The blonde probably could have just gone and gotten Isis, as substituting was her literal job, but she instead decided to just run them herself. If nothing else, Sophie missed having cause to stand on the Pitch, brooms at the ready all around her. She was a former athlete too, after all, much longer retired. She wasn’t sure she’d been on a broom since her school days, which were already longer ago than she really wanted to admit.
“Surprise, it’s me again!” she joked as the first years arrived, as they would have met her the day before in their first Potions class. “As you probably realize, I am not the Quidditch Coach. I’m your friendly Potions professor, Sophie O’Malley. Unfortunately, Coach Grase could not make your lesson today.” Sophie paused briefly. “She sends her regards and assures that you are in very capable hands. I’m not a professional like she is, but I used to play on this very field, back when I was in school. You’re looking at a former Pecari Quidditch Captain!”

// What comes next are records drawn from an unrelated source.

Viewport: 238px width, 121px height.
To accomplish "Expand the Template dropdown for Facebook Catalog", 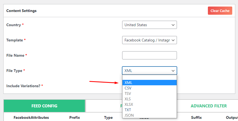I will (149, 40).
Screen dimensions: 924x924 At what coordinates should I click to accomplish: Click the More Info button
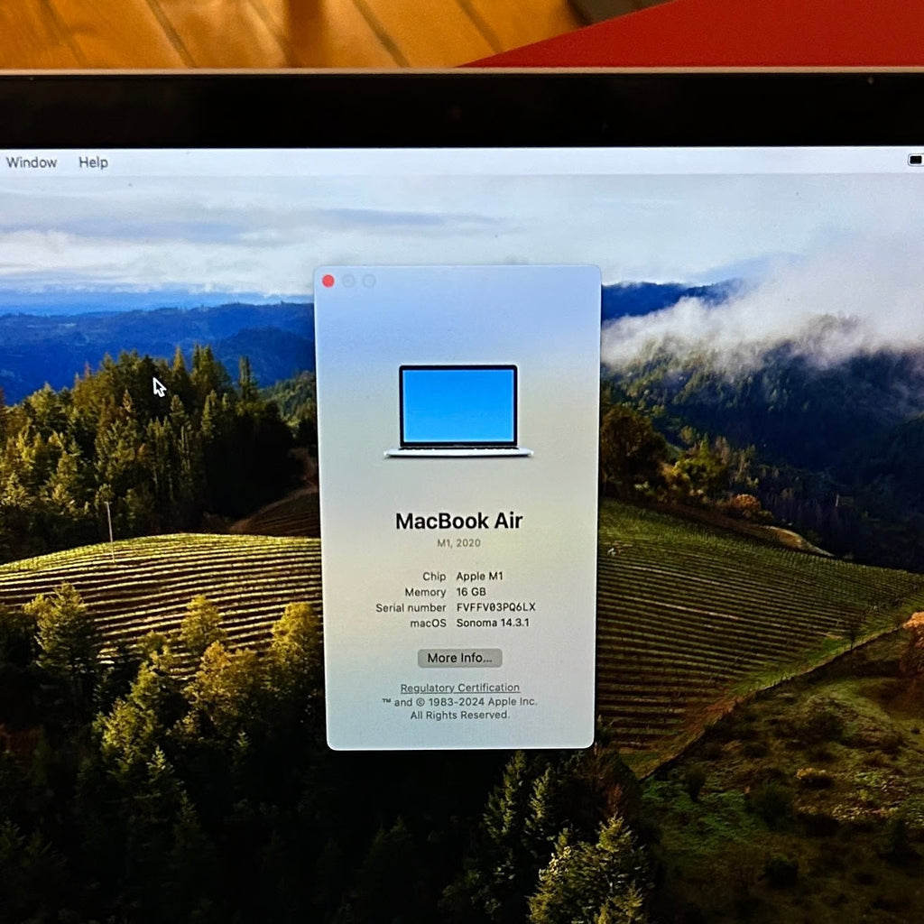459,658
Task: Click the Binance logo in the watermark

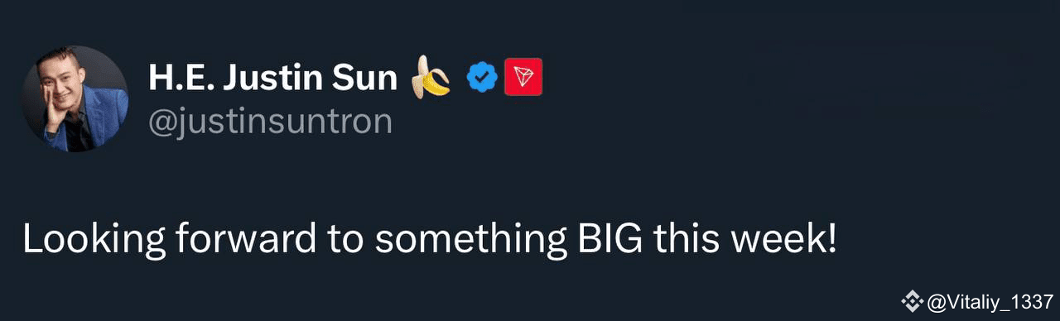Action: tap(913, 301)
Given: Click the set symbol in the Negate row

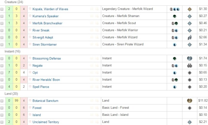Looking at the screenshot, I should click(x=189, y=65).
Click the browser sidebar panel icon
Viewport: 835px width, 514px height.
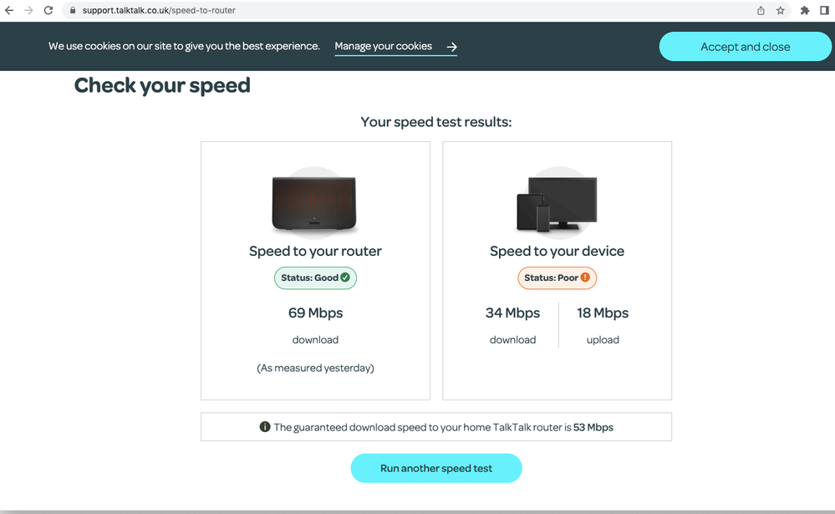[x=824, y=11]
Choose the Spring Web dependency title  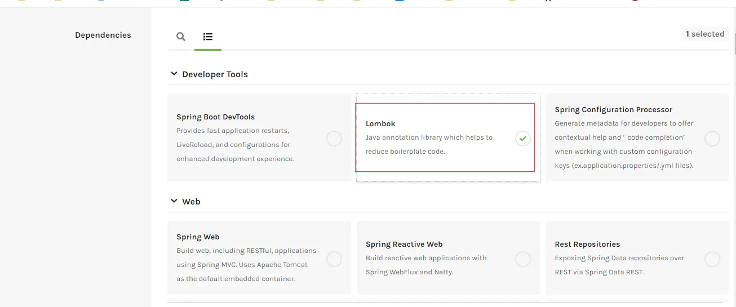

“But enough about me,” she insisted. “If you’re an experienced flyer, I won’t bore you with silly introductions. Grab a broom from the stack over there”--she gestured to the pile nearby--”and take to the air. Just don’t do anything stupid because I need a moment to talk to the rest of these guys before I can really keep an eye on you. Feel free to do laps or, if you want, there’s a few Quaffles over here you can throw around.” The small professor paused to allow the shuffle of broom-grabbing and movement, since otherwise it would have just distracted from what she was saying anyway. In the meantime, she eyed the first years before her and, now able to observe better here as opposed to her classroom where they were seated, checked if any were already taller than her. At just under five foot tall, it wasn’t too far-fetched a concern.
“Great, now for you new fliers,” Sophie smiled. “Your turn. Go get a broom.” She had been, during this whole time, leaning casually against her own broom, but she now sat it on the ground and stood upright. “Now, what you’re going to do is hold your dominant hand over the broom and say ‘Up’. Like this: Up!” The broom shot into her hand in a quick but controlled fashion. “Once you’ve gotten that far, I want you to mount your broom, gently kick off, and hover in the air for a few seconds before coming back down. When you feel ready, go ahead and try flying higher. Don’t worry if other people progress faster than you, either; there’s no shame in taking your time. If you have a question or concern, I’ll be down here watching you guys. So go ahead and give it your best shot!”
OOC: All mentions of Coach Juliet Grase were approved with her author. Remember not to have anything too dramatic and painful happen to your character; if they fall off the broom, Sophie would catch them before they hit the ground. Make sure to follow site rules: not writing for anyone else, using a minimum of 200 words, and doing your best to be creative. Now fly, my pretties, fly!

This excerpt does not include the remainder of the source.